Schumacher with five. Prost with four. Stewart and Moss with three each. Do I have to point out the obvious common denominator? Correct, they’re all rightly considered naturals.
What, I wonder, does Sir Jackie Stewart think? As Hill’s team-mate at BRM in 1965 and ’66 there are few men alive today better qualified to comment. “I can see your argument, Colin; perhaps ‘not natural’ is not quite the right phrase or even fair, but there is no doubt that Graham had a different style of driving to most others. I’d describe it as methodical.
Whereas Jimmy [Clark], Stirling, to a certain extent myself, would drive around a car’s handling problem, Graham would fiddle with the car until it was right. Graham would take very different lines around a corner to others, and I know because sometimes I was following him.”
Our other great racing knight, Sir Stirling, echoes Stewart’s comments. “I’d go along with Jackie and say that Graham didn’t have a natural ability to drive a car extremely quickly.

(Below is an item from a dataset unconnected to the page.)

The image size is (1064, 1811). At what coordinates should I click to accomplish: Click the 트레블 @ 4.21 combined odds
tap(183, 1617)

But having said that, when I was to choose a partner for a sports car race at say, the Nürburgring, I would always choose Graham because he was so reliable. Quick, but unlikely to do anything stupid. A bit like Tony Brooks in that respect.”

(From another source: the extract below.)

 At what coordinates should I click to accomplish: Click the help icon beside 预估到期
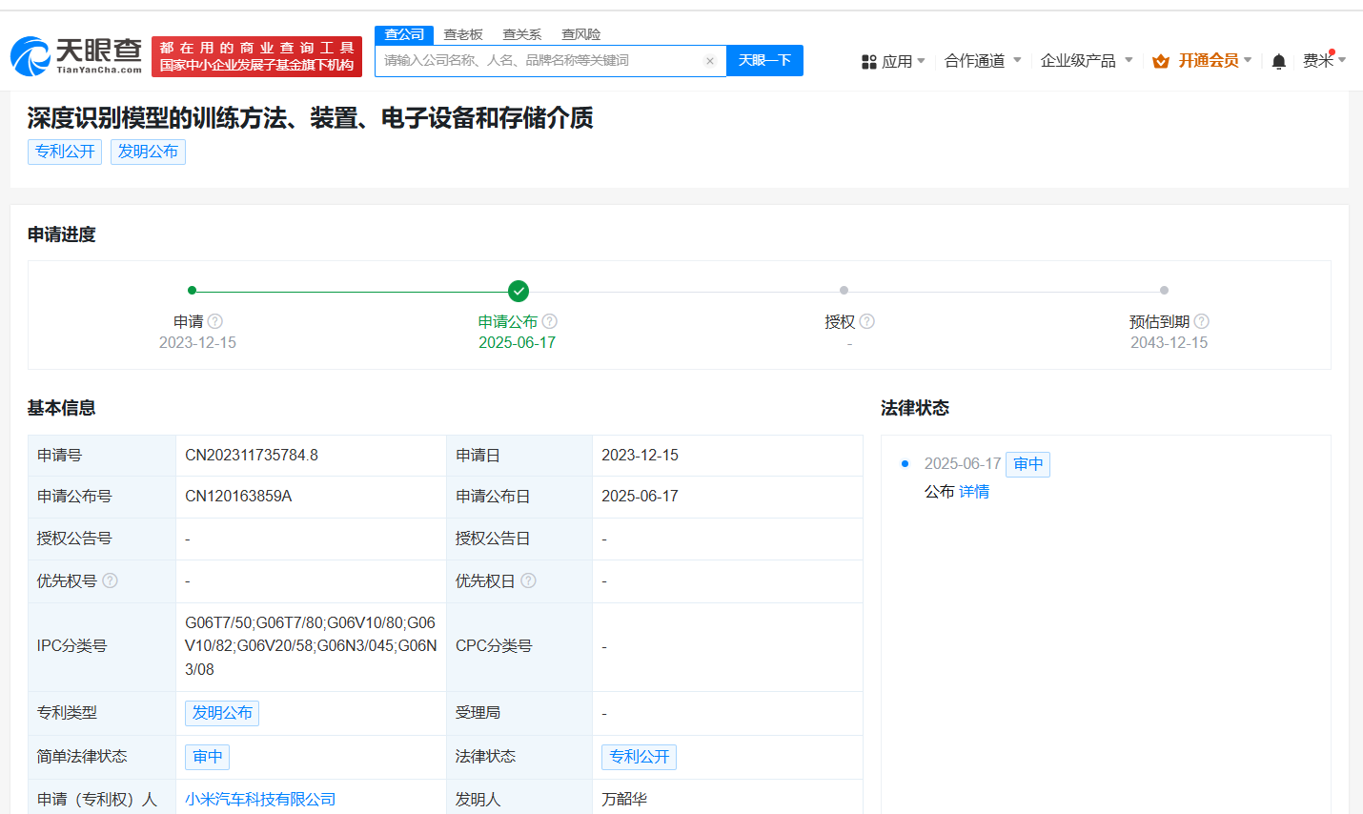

Deep down I wasn’t expecting Stewart or Moss to dramatically back my argument. But it doesn’t matter anyway, because both of them understand perfectly why Hill should have been a hero for a small boy in the late 1960s and beyond. They both echoed the same sentiments that I have heard from many drivers, journalists, photographs and racing mechanics who were around F1 on Graham’s watch; that he was terrific fun, excellent company and a joy to be around. My late friend Michael Cooper, who photographed F1 throughout the ’60s, had an endless fund of Graham Hill anecdotes; of uproarious goings on at the Steering Wheel Club in Mayfair and at [American car dealer] Cliff Davis’ outrageous annual parties.

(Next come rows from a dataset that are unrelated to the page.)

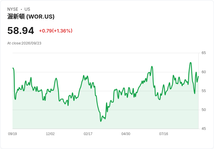This screenshot has height=149, width=214.
Task: Click the 65 price axis label
Action: pos(204,53)
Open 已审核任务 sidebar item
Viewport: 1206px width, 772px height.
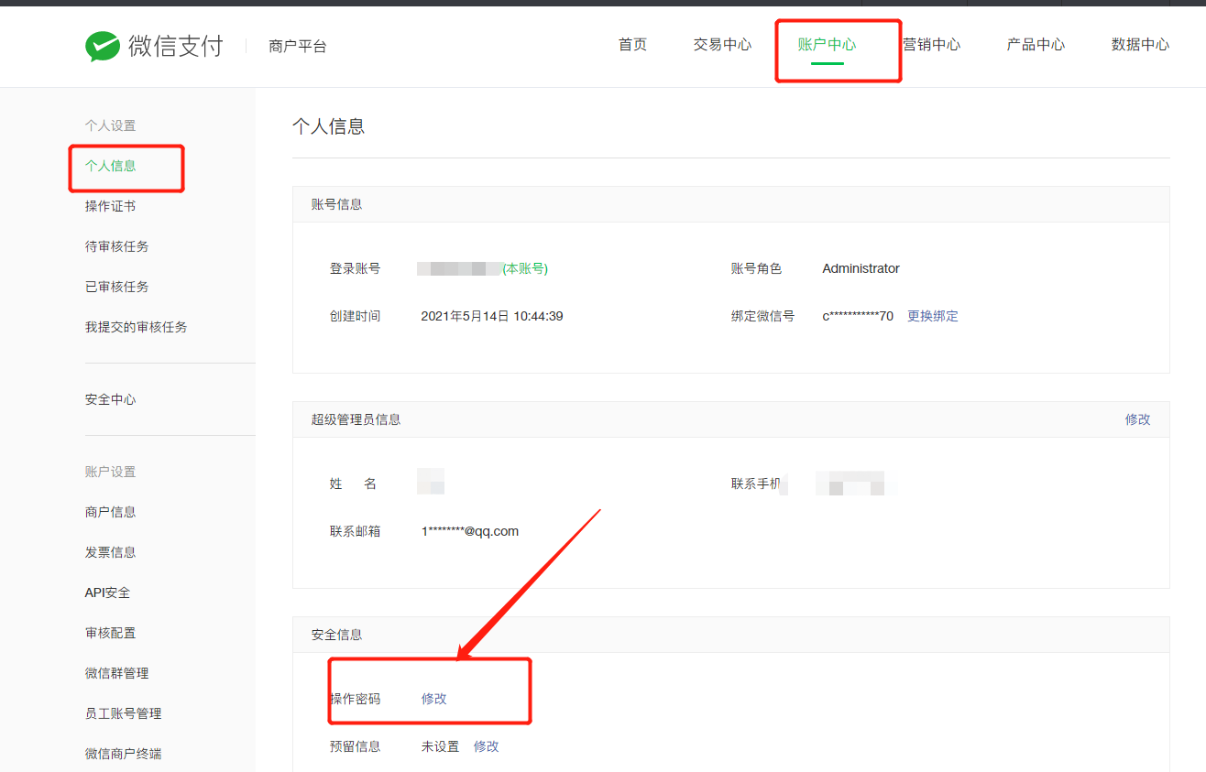point(117,287)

Sir Stirling Moss is as well known today as he was when he retired from racing exactly 50 years ago. It is as much his force of personality as his talent behind the wheel that has seen him remain a well-loved igure. I’m certain that if Hill was alive today he would be held in the same reverence and would be as much in demand at historic events as Moss.
GRANDS PRIX: 176
POLE POSITIONS: 13
FASTEST LAPS: 10
OTHER ACHIEVEMENTS: 1972 Le Mans 24 Hours (1st), 1966 Indianapolis 500 (1st), 1960 Targa Florio (1st)
From the Archives
When the season started most people were convinced that Jim clark was going to sweep the board and his untimely death threw the grand prix season into a gloom. Hill had to take over the lead of team Lotus and he did the job nobly and worked hard to achieve his crown. when you have won the Spanish GP, the Monaco GP and the Mexican GP you can be considered a worthy grand prix driver, unlike a lot of people who won nothing this season but like to be known as grand prix drivers.